Paul Staines writes the UK’s best-known independent political blog and he has had a good month. GuidoFawkes got 865,575 Views from 651,379 Visits by 118,151 Readers in February, despite it being a relatively quiet (and short) month.
Staines says he benefits from the entertainment value of fairly petty and personal campaigns against people like LabourList’s Derek Draper. These resonate to a degree with wider ‘issues’ but are not deeply momentous political stories in themselves. He has also done some excellent digging on corruption and freedom of information. Overall, no-one would deny that Guido is a significant part of the blogosphere and a lively part of the London political journalism ecosystem.
But what I was pondering was how you measure the impact and attention given to sites like Paul Staines’. One way is to measure ‘face time’. The stats appear to show that we are spending more time reading on each visit to journalism websites. That makes sense as I would guess that people are becoming better at working out where they get the information they want and so spend more time at each destination. I suspect that websites are also getting better at delivering the product to keep the visitor as a viewer.

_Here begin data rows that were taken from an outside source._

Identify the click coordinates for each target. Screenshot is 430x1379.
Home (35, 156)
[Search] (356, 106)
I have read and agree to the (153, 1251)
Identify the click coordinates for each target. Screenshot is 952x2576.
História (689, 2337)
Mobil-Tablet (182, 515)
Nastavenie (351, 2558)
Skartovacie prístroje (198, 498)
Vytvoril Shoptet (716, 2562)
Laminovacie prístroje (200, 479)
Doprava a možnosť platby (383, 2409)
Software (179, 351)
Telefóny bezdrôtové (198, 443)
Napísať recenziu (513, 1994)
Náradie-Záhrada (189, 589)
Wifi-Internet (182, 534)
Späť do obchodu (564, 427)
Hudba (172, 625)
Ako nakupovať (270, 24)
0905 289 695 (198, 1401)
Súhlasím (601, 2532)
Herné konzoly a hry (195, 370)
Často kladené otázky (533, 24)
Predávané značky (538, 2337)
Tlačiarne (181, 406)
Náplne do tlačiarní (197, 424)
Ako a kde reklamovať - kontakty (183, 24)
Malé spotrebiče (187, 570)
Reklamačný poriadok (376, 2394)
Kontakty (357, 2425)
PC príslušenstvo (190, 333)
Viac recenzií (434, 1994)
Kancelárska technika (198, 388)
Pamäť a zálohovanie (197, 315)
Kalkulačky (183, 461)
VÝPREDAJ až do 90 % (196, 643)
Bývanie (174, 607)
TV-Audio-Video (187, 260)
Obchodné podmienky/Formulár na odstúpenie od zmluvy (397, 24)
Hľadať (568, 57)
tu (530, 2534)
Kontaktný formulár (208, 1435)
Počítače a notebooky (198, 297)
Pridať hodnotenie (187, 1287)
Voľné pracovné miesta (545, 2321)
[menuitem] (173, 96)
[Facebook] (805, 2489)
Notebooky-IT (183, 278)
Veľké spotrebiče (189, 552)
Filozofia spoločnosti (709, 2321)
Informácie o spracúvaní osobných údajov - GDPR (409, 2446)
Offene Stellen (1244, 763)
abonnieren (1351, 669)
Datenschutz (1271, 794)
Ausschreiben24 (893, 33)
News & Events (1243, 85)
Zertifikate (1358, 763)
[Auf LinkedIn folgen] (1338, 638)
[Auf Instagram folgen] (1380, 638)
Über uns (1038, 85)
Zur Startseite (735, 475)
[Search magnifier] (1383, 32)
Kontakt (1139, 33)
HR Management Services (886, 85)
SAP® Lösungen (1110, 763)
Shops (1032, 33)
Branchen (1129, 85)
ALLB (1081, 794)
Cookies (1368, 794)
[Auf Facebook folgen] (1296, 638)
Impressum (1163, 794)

Obviously, Guido’s figures pale beside that of mainstream rivals such as The Guardian which claimed more than 30 million users in January. But if you could break that down to consumers of Westminster political news then the figure would not be so far apart. And on top of that, I would guess that those people going to a specialist site like Paul Staines’ are somehow more ‘intense’ readers who pay more attention than old-fashioned newspaper readers and possibly even more than people who read mainstream media websites.
Of course, I don’t know that for sure, so I would welcome information from anyone who has done the research or wants to fund it! I think this kind of information matters as we try to work out the future role of online political journalism and the part it plays in public political discourse.